As cervejas também podem ser classificadas de acordo com o malte utilizado, o que resulta em suas variações de cor. O malte pode ser torrado até atingir as mais diversas colorações – o famoso processo de torrefação –, e a escolha dependerá do estilo e do sabor que se quer dar à cerveja. Entre as classes clara e escura, encontram-se as mais diversas gradações da bebida: a Stout, que é escura e opaca, a Irish Red Ale, avermelhada, e a India Pale Ale, que vai do amarelo dourado ao acobreado.

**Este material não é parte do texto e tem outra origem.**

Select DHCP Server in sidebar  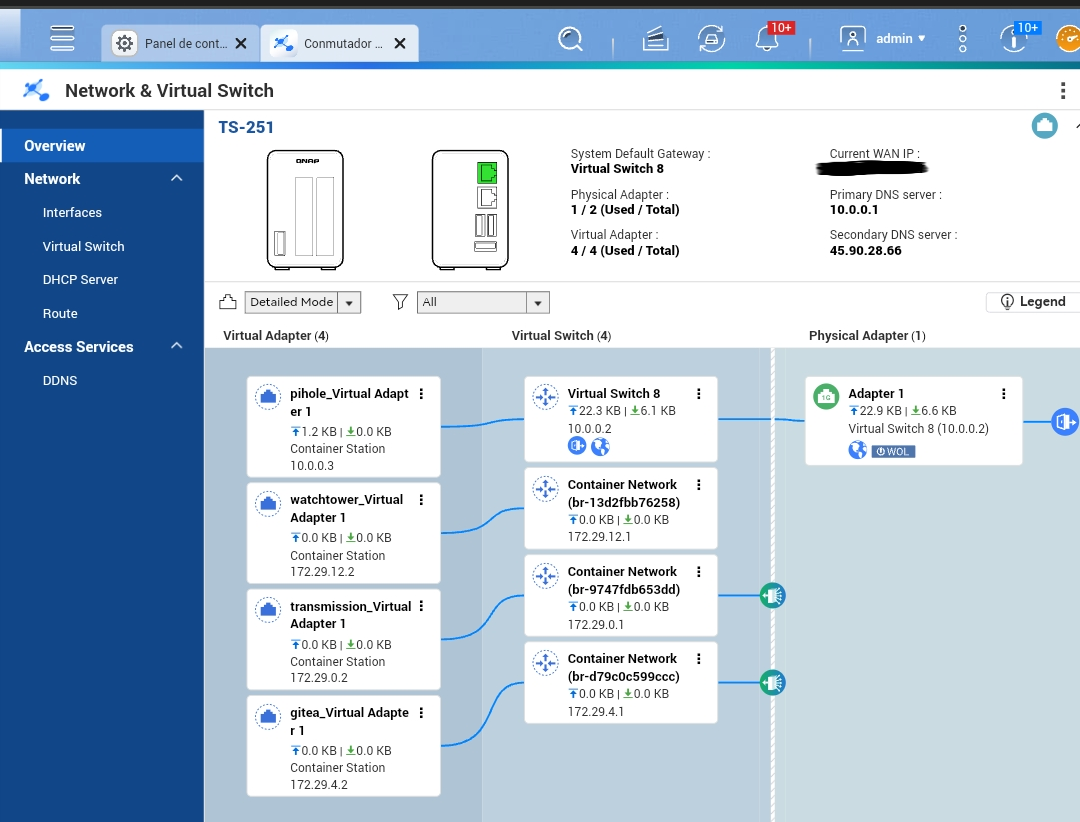[80, 280]
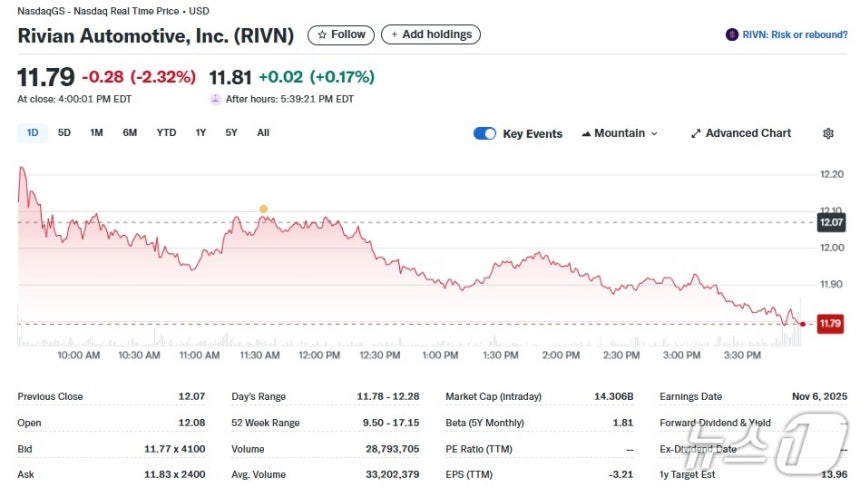Screen dimensions: 860x487
Task: Click the Advanced Chart link text
Action: point(748,133)
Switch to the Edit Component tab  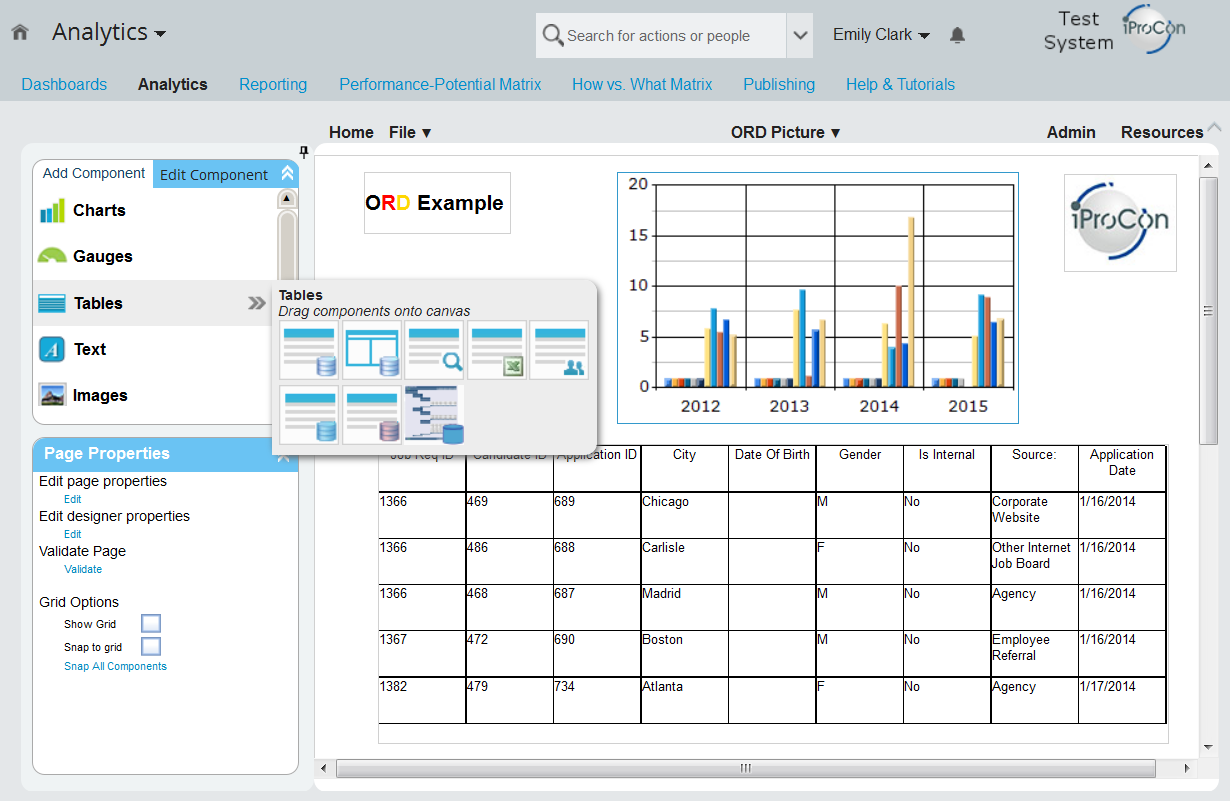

Um dos elementos que fica para o final, mas interfere na experiência dos grandes apreciadores de cerveja, é o copo em que a bebida é servida. Temos, entre muitos outros, o Lager, conhecido como copo de chope, o Weizen, ideal para as cervejas do tipo Weiss (de trigo), o Pint, encontrado nos pubs ingleses e irlandeses, o Pilsner, para a cerveja homônima de preferência nacional, e o Caneco ou Stein, copo robusto, grande e com alça, o melhor para se brindar seguramente.

Ufa! Depois de tanto escolher, melhor é descansar com uma boa cervejinha. Aproveite o Saint Patrick’s Day, comemorado no 17 de Março, para se jogar em todos os tipos que você ainda não conhece.